• What you will do
Convert the material below into a numbered list, one item per line, omitting all blank lines.

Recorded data
- - - - -

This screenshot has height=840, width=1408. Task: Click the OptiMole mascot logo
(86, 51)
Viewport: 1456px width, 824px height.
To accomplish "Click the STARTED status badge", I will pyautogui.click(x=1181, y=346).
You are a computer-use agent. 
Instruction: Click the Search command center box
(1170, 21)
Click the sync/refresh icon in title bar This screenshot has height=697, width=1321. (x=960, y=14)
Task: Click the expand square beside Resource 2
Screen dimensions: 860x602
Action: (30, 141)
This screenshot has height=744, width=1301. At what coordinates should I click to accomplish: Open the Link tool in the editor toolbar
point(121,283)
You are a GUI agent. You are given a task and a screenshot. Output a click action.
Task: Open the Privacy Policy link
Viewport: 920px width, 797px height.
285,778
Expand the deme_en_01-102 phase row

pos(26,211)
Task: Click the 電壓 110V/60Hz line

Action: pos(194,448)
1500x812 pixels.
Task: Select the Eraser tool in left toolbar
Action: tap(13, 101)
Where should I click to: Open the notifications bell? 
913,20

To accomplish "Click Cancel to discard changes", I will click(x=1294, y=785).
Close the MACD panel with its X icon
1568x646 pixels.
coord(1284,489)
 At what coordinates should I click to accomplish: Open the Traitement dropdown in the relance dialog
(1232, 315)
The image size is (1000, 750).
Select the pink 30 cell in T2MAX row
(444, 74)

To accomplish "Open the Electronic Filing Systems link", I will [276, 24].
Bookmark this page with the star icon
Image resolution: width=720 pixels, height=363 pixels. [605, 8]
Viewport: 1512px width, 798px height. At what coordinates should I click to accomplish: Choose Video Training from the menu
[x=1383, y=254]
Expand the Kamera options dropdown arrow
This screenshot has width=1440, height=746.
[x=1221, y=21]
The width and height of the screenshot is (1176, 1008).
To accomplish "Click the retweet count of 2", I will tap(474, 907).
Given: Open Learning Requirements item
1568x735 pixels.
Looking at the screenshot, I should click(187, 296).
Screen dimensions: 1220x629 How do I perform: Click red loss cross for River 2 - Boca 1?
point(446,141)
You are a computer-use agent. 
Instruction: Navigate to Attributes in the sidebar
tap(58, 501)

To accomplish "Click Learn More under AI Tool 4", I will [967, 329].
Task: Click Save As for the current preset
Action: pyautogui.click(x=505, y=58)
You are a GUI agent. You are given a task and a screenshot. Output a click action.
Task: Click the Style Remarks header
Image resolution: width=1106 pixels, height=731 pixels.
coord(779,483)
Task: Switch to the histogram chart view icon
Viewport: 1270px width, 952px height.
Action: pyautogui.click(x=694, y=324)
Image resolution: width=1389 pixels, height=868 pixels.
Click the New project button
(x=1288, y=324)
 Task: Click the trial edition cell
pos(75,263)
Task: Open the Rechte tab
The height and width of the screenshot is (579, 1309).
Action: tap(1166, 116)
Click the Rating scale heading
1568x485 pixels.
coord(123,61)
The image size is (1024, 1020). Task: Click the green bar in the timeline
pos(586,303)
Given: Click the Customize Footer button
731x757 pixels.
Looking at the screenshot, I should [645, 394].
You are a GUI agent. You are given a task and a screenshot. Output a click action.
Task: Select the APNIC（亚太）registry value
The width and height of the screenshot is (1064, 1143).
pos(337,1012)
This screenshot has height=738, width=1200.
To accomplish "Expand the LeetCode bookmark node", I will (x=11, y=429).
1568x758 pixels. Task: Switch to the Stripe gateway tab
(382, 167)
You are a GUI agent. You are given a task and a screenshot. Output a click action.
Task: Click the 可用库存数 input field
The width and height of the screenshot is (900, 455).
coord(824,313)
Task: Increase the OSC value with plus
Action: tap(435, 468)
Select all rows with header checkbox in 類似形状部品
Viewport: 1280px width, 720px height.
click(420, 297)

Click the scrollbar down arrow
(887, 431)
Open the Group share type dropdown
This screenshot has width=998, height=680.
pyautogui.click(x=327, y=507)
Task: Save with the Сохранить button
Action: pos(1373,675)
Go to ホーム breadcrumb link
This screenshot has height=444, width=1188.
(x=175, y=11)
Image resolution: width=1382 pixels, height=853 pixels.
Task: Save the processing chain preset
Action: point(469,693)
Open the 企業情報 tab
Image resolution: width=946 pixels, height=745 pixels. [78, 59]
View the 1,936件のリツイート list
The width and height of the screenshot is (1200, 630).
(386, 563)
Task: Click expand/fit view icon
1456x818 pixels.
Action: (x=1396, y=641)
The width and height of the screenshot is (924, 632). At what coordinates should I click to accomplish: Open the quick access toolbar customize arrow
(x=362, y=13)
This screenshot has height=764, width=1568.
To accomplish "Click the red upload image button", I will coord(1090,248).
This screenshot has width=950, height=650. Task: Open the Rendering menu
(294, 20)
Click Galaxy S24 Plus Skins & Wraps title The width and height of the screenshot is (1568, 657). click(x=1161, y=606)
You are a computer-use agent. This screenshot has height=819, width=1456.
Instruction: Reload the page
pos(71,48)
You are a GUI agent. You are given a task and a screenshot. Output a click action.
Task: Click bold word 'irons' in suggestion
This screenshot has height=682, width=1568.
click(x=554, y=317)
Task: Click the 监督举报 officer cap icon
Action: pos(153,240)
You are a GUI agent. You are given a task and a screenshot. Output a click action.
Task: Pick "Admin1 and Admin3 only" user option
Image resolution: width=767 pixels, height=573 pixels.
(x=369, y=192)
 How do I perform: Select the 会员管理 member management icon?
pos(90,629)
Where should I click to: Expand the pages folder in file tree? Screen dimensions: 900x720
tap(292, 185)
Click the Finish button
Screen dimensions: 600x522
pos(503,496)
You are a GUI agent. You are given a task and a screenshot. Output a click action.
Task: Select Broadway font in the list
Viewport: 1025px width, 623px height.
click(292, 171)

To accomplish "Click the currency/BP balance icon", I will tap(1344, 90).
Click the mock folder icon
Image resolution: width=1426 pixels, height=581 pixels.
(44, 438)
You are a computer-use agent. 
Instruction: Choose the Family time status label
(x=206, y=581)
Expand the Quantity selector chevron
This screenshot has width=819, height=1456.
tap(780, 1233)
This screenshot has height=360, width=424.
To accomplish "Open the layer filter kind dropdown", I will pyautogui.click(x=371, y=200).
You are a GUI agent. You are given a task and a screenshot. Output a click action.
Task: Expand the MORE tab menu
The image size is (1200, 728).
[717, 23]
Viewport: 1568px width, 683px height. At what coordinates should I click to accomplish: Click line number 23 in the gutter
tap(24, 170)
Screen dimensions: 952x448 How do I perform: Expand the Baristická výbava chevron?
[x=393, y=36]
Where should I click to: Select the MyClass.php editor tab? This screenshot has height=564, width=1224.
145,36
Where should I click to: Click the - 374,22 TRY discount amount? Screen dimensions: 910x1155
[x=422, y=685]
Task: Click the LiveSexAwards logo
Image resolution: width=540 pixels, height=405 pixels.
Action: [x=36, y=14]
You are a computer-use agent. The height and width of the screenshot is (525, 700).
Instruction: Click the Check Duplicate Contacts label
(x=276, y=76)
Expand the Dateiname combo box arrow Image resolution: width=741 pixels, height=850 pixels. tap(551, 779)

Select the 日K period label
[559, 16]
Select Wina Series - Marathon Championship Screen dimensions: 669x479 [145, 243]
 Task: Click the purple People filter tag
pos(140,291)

- - - - -

• Response to the task
1. This screenshot has height=840, width=1408. Task: Click the OptiMole mascot logo
2. (86, 51)
3. Viewport: 1456px width, 824px height.
4. To accomplish "Click the STARTED status badge", I will pyautogui.click(x=1181, y=346).
5. You are a computer-use agent. 
6. Instruction: Click the Search command center box
7. (1170, 21)
8. Click the sync/refresh icon in title bar This screenshot has height=697, width=1321. (x=960, y=14)
9. Task: Click the expand square beside Resource 2
10. Screen dimensions: 860x602
11. Action: (30, 141)
12. This screenshot has height=744, width=1301. At what coordinates should I click to accomplish: Open the Link tool in the editor toolbar
13. point(121,283)
14. You are a GUI agent. You are given a task and a screenshot. Output a click action.
15. Task: Open the Privacy Policy link
16. Viewport: 920px width, 797px height.
17. 285,778
18. Expand the deme_en_01-102 phase row
19. pos(26,211)
20. Task: Click the 電壓 110V/60Hz line
21. Action: pos(194,448)
22. 1500x812 pixels.
23. Task: Select the Eraser tool in left toolbar
24. Action: tap(13, 101)
25. Where should I click to: Open the notifications bell? 
26. 913,20
27. To accomplish "Click Cancel to discard changes", I will click(x=1294, y=785).
28. Close the MACD panel with its X icon
29. 1568x646 pixels.
30. coord(1284,489)
31.  At what coordinates should I click to accomplish: Open the Traitement dropdown in the relance dialog
32. (1232, 315)
33. The image size is (1000, 750).
34. Select the pink 30 cell in T2MAX row
35. (444, 74)
36. To accomplish "Open the Electronic Filing Systems link", I will [276, 24].
37. Bookmark this page with the star icon
38. Image resolution: width=720 pixels, height=363 pixels. [605, 8]
39. Viewport: 1512px width, 798px height. At what coordinates should I click to accomplish: Choose Video Training from the menu
40. [x=1383, y=254]
41. Expand the Kamera options dropdown arrow
42. This screenshot has width=1440, height=746.
43. [x=1221, y=21]
44. The width and height of the screenshot is (1176, 1008).
45. To accomplish "Click the retweet count of 2", I will tap(474, 907).
46. Given: Open Learning Requirements item
47. 1568x735 pixels.
48. Looking at the screenshot, I should click(187, 296).
49. Screen dimensions: 1220x629 How do I perform: Click red loss cross for River 2 - Boca 1?
50. point(446,141)
51. You are a computer-use agent. 
52. Instruction: Navigate to Attributes in the sidebar
53. tap(58, 501)
54. To accomplish "Click Learn More under AI Tool 4", I will [967, 329].
55. Task: Click Save As for the current preset
56. Action: pyautogui.click(x=505, y=58)
57. You are a GUI agent. You are given a task and a screenshot. Output a click action.
58. Task: Click the Style Remarks header
59. Image resolution: width=1106 pixels, height=731 pixels.
60. coord(779,483)
61. Task: Switch to the histogram chart view icon
62. Viewport: 1270px width, 952px height.
63. Action: pyautogui.click(x=694, y=324)
64. Image resolution: width=1389 pixels, height=868 pixels.
65. Click the New project button
66. (x=1288, y=324)
67.  Task: Click the trial edition cell
68. pos(75,263)
69. Task: Open the Rechte tab
70. The height and width of the screenshot is (579, 1309).
71. Action: tap(1166, 116)
72. Click the Rating scale heading
73. 1568x485 pixels.
74. coord(123,61)
75. The image size is (1024, 1020). Task: Click the green bar in the timeline
76. pos(586,303)
77. Given: Click the Customize Footer button
78. 731x757 pixels.
79. Looking at the screenshot, I should [645, 394].
80. You are a GUI agent. You are given a task and a screenshot. Output a click action.
81. Task: Select the APNIC（亚太）registry value
82. The width and height of the screenshot is (1064, 1143).
83. pos(337,1012)
84. This screenshot has height=738, width=1200.
85. To accomplish "Expand the LeetCode bookmark node", I will (x=11, y=429).
86. 1568x758 pixels. Task: Switch to the Stripe gateway tab
87. (382, 167)
88. You are a GUI agent. You are given a task and a screenshot. Output a click action.
89. Task: Click the 可用库存数 input field
90. The width and height of the screenshot is (900, 455).
91. coord(824,313)
92. Task: Increase the OSC value with plus
93. Action: tap(435, 468)
94. Select all rows with header checkbox in 類似形状部品
95. Viewport: 1280px width, 720px height.
96. click(420, 297)
97. Click the scrollbar down arrow
98. (887, 431)
99. Open the Group share type dropdown
100. This screenshot has width=998, height=680.
101. pyautogui.click(x=327, y=507)
102. Task: Save with the Сохранить button
103. Action: pos(1373,675)
104. Go to ホーム breadcrumb link
105. This screenshot has height=444, width=1188.
106. (x=175, y=11)
107. Image resolution: width=1382 pixels, height=853 pixels.
108. Task: Save the processing chain preset
109. Action: point(469,693)
110. Open the 企業情報 tab
111. Image resolution: width=946 pixels, height=745 pixels. [78, 59]
112. View the 1,936件のリツイート list
113. The width and height of the screenshot is (1200, 630).
114. (386, 563)
115. Task: Click expand/fit view icon
116. 1456x818 pixels.
117. Action: (x=1396, y=641)
118. The width and height of the screenshot is (924, 632). At what coordinates should I click to accomplish: Open the quick access toolbar customize arrow
119. (x=362, y=13)
120. This screenshot has height=764, width=1568.
121. To accomplish "Click the red upload image button", I will coord(1090,248).
122. This screenshot has width=950, height=650. Task: Open the Rendering menu
123. (294, 20)
124. Click Galaxy S24 Plus Skins & Wraps title The width and height of the screenshot is (1568, 657). click(x=1161, y=606)
125. You are a computer-use agent. This screenshot has height=819, width=1456.
126. Instruction: Reload the page
127. pos(71,48)
128. You are a GUI agent. You are given a task and a screenshot. Output a click action.
129. Task: Click bold word 'irons' in suggestion
130. This screenshot has height=682, width=1568.
131. click(x=554, y=317)
132. Task: Click the 监督举报 officer cap icon
133. Action: pos(153,240)
134. You are a GUI agent. You are given a task and a screenshot. Output a click action.
135. Task: Pick "Admin1 and Admin3 only" user option
136. Image resolution: width=767 pixels, height=573 pixels.
137. (x=369, y=192)
138.  How do I perform: Select the 会员管理 member management icon?
139. pos(90,629)
140. Where should I click to: Expand the pages folder in file tree? Screen dimensions: 900x720
141. tap(292, 185)
142. Click the Finish button
143. Screen dimensions: 600x522
144. pos(503,496)
145. You are a GUI agent. You are given a task and a screenshot. Output a click action.
146. Task: Select Broadway font in the list
147. Viewport: 1025px width, 623px height.
148. click(292, 171)
149. To accomplish "Click the currency/BP balance icon", I will tap(1344, 90).
150. Click the mock folder icon
151. Image resolution: width=1426 pixels, height=581 pixels.
152. (44, 438)
153. You are a computer-use agent. 
154. Instruction: Choose the Family time status label
155. (x=206, y=581)
156. Expand the Quantity selector chevron
157. This screenshot has width=819, height=1456.
158. tap(780, 1233)
159. This screenshot has height=360, width=424.
160. To accomplish "Open the layer filter kind dropdown", I will pyautogui.click(x=371, y=200).
161. You are a GUI agent. You are given a task and a screenshot. Output a click action.
162. Task: Expand the MORE tab menu
163. The image size is (1200, 728).
164. [717, 23]
165. Viewport: 1568px width, 683px height. At what coordinates should I click to accomplish: Click line number 23 in the gutter
166. tap(24, 170)
167. Screen dimensions: 952x448 How do I perform: Expand the Baristická výbava chevron?
168. [x=393, y=36]
169. Where should I click to: Select the MyClass.php editor tab? This screenshot has height=564, width=1224.
170. 145,36
171. Where should I click to: Click the - 374,22 TRY discount amount? Screen dimensions: 910x1155
172. [x=422, y=685]
173. Task: Click the LiveSexAwards logo
174. Image resolution: width=540 pixels, height=405 pixels.
175. Action: [x=36, y=14]
176. You are a computer-use agent. The height and width of the screenshot is (525, 700).
177. Instruction: Click the Check Duplicate Contacts label
178. (x=276, y=76)
179. Expand the Dateiname combo box arrow Image resolution: width=741 pixels, height=850 pixels. tap(551, 779)
180. Select the 日K period label
181. [559, 16]
182. Select Wina Series - Marathon Championship Screen dimensions: 669x479 [145, 243]
183.  Task: Click the purple People filter tag
184. pos(140,291)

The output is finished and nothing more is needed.